• The data
* * *

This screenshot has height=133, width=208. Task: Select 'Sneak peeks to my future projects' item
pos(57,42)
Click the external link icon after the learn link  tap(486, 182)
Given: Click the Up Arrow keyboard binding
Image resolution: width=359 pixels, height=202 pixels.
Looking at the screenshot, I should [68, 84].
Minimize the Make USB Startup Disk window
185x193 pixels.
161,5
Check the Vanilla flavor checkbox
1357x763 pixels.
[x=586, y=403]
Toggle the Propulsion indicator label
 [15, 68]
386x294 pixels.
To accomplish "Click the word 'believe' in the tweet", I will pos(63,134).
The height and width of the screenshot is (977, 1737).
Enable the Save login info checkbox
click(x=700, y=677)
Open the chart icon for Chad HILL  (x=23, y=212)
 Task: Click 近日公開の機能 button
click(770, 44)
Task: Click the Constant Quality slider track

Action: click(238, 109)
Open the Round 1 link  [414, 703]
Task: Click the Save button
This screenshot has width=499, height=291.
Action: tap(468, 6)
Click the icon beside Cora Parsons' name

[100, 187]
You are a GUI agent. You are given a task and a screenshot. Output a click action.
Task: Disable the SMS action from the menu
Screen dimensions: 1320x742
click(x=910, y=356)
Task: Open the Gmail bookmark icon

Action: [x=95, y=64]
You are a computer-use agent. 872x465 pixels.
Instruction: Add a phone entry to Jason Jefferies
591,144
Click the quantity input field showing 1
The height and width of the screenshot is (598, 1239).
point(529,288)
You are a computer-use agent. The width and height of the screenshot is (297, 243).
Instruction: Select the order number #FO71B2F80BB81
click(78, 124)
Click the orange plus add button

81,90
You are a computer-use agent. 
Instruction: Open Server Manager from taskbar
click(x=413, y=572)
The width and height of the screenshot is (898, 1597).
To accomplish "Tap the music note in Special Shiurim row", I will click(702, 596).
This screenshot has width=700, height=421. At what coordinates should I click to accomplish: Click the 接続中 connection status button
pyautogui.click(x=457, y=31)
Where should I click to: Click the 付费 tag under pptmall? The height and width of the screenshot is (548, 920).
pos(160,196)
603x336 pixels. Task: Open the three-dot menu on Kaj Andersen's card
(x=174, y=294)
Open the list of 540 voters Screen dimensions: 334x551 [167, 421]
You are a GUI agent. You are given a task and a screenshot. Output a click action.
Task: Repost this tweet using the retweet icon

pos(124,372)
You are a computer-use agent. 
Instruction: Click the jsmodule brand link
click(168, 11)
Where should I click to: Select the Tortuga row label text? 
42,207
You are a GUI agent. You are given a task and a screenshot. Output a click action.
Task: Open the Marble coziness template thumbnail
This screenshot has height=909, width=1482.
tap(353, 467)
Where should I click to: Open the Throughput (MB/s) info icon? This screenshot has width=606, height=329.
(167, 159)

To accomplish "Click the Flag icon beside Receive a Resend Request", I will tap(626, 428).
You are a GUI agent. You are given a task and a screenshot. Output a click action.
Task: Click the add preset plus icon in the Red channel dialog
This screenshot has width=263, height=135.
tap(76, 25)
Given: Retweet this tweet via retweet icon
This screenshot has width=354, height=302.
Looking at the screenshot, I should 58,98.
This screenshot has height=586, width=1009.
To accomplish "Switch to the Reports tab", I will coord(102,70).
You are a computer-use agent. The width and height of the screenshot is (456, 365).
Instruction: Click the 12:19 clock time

* * *

Return every line of the material above exactly.

This screenshot has height=133, width=208. Task: Select 'Sneak peeks to my future projects' item
pos(57,42)
Click the external link icon after the learn link  tap(486, 182)
Given: Click the Up Arrow keyboard binding
Image resolution: width=359 pixels, height=202 pixels.
Looking at the screenshot, I should [68, 84].
Minimize the Make USB Startup Disk window
185x193 pixels.
161,5
Check the Vanilla flavor checkbox
1357x763 pixels.
[x=586, y=403]
Toggle the Propulsion indicator label
 [15, 68]
386x294 pixels.
To accomplish "Click the word 'believe' in the tweet", I will pos(63,134).
The height and width of the screenshot is (977, 1737).
Enable the Save login info checkbox
click(x=700, y=677)
Open the chart icon for Chad HILL  (x=23, y=212)
 Task: Click 近日公開の機能 button
click(770, 44)
Task: Click the Constant Quality slider track

Action: click(238, 109)
Open the Round 1 link  [414, 703]
Task: Click the Save button
This screenshot has width=499, height=291.
Action: tap(468, 6)
Click the icon beside Cora Parsons' name

[100, 187]
You are a GUI agent. You are given a task and a screenshot. Output a click action.
Task: Disable the SMS action from the menu
Screen dimensions: 1320x742
click(x=910, y=356)
Task: Open the Gmail bookmark icon

Action: [x=95, y=64]
You are a computer-use agent. 872x465 pixels.
Instruction: Add a phone entry to Jason Jefferies
591,144
Click the quantity input field showing 1
The height and width of the screenshot is (598, 1239).
point(529,288)
You are a computer-use agent. The width and height of the screenshot is (297, 243).
Instruction: Select the order number #FO71B2F80BB81
click(78, 124)
Click the orange plus add button

81,90
You are a computer-use agent. 
Instruction: Open Server Manager from taskbar
click(x=413, y=572)
The width and height of the screenshot is (898, 1597).
To accomplish "Tap the music note in Special Shiurim row", I will click(702, 596).
This screenshot has width=700, height=421. At what coordinates should I click to accomplish: Click the 接続中 connection status button
pyautogui.click(x=457, y=31)
Where should I click to: Click the 付费 tag under pptmall? The height and width of the screenshot is (548, 920).
pos(160,196)
603x336 pixels. Task: Open the three-dot menu on Kaj Andersen's card
(x=174, y=294)
Open the list of 540 voters Screen dimensions: 334x551 [167, 421]
You are a GUI agent. You are given a task and a screenshot. Output a click action.
Task: Repost this tweet using the retweet icon

pos(124,372)
You are a computer-use agent. 
Instruction: Click the jsmodule brand link
click(168, 11)
Where should I click to: Select the Tortuga row label text? 
42,207
You are a GUI agent. You are given a task and a screenshot. Output a click action.
Task: Open the Marble coziness template thumbnail
This screenshot has height=909, width=1482.
tap(353, 467)
Where should I click to: Open the Throughput (MB/s) info icon? This screenshot has width=606, height=329.
(167, 159)

To accomplish "Click the Flag icon beside Receive a Resend Request", I will tap(626, 428).
You are a GUI agent. You are given a task and a screenshot. Output a click action.
Task: Click the add preset plus icon in the Red channel dialog
This screenshot has width=263, height=135.
tap(76, 25)
Given: Retweet this tweet via retweet icon
This screenshot has width=354, height=302.
Looking at the screenshot, I should 58,98.
This screenshot has height=586, width=1009.
To accomplish "Switch to the Reports tab", I will coord(102,70).
You are a computer-use agent. The width and height of the screenshot is (456, 365).
Instruction: Click the 12:19 clock time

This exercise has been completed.